The digital camera world is stuck in the world of 35mm wet film for its measurements. The magnification of lenses is often quoted as the 35mm full frame equivalent. Few cameras have a sensor that is full 35mm frame size, most are smaller often much, much smaller. Cropping an image is just taking a subset of the pixels to get a new image, modern cameras have so many pixels that taking only the middle 10% will still produce a usable image particularly if you are just going to use it on the web. The resulting cropped image has a much bigger percentage of the pixels on the bird rather than the background, (it still has exactly the same number of pixels of bird, you are just throwing away the background pixels). The larger bird in the picture looks like it was taken with a bigger lens, hence some people equate cropping with zooming.

Digital zoom is usually the camera cropping out the middle of the picture and then interpolating (inventing!) extra pixels to keep the pixel count the same. These images are often terrible!

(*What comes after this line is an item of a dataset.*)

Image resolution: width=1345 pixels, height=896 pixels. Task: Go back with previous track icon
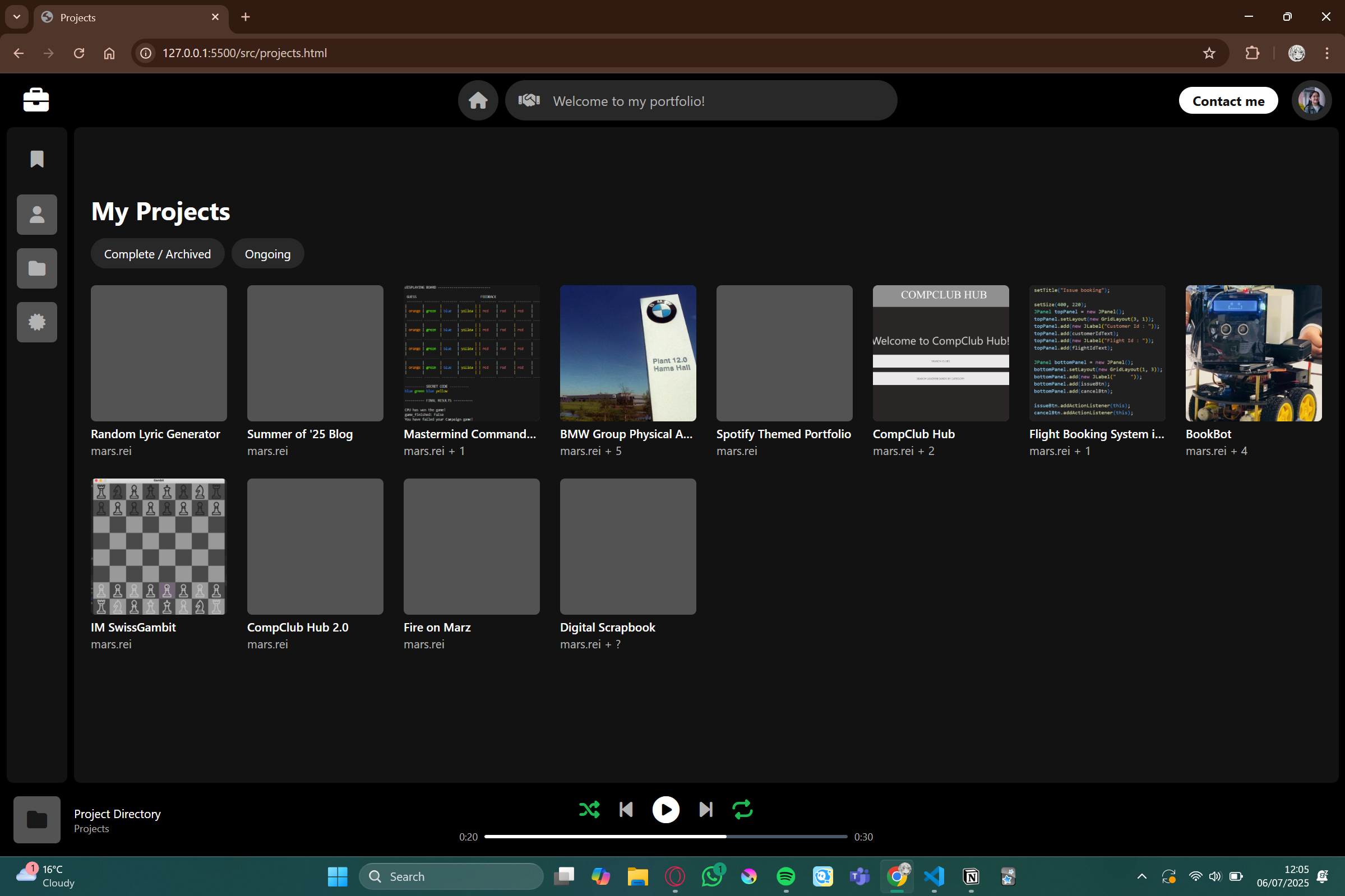[626, 809]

Some more modern, high pixel count cameras will do digital zoom by taking the middle of the picture and not interpolating the resulting image is has a smaller pixel count but is often still more than adequately sized. Digital zoom of both types is nothing that can't be done by editing the image after the fact on a computer. The result is often much better on a computer as you have more processing power on hand and an undo button.
 
I shoot raw so do not use any of the in camera options. I have read enough statements that I believe - at least in some models - that the shooting only the center of the image in camera can in some circumstances lead to improved focusing. If you are shooting a D40 I do not believe this applies to you. I agree with the rest of what Mono wrote.